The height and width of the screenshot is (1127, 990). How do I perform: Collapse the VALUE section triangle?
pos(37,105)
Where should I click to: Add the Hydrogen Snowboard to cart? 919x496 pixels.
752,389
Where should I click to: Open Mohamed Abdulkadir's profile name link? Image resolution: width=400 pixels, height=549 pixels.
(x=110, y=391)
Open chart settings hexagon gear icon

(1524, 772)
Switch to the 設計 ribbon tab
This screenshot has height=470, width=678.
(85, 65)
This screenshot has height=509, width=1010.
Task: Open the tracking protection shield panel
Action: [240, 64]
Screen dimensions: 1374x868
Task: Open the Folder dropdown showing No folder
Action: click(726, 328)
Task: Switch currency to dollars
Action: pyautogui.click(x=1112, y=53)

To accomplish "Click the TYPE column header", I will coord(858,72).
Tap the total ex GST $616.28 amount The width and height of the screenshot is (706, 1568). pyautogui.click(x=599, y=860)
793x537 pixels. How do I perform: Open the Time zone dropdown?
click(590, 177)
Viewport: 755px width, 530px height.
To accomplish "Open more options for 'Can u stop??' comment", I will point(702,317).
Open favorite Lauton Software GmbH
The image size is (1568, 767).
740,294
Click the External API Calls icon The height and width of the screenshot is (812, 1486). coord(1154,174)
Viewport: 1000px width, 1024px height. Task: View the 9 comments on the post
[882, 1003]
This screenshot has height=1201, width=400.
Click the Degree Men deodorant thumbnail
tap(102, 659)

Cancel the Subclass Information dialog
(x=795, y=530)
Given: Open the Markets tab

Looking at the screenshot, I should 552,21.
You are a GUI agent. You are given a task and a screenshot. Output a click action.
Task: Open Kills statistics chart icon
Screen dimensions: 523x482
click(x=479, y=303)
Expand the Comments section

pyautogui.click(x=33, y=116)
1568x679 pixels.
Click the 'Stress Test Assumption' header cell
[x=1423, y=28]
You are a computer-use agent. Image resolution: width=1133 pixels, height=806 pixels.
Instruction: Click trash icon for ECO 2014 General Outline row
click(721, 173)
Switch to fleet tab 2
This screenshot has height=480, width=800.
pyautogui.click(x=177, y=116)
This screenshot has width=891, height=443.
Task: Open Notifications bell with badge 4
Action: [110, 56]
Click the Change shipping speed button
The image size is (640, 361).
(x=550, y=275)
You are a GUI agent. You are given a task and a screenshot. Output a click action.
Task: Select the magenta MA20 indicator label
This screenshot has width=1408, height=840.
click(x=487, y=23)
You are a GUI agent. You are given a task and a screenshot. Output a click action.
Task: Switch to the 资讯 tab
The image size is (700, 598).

◇ ◇ ◇ ◇ ◇

THE TASK >> Across the material, report every line that has the word "will".

ANSWER SPACE >>
To accomplish "Click the TYPE column header", I will coord(858,72).
To accomplish "Open more options for 'Can u stop??' comment", I will point(702,317).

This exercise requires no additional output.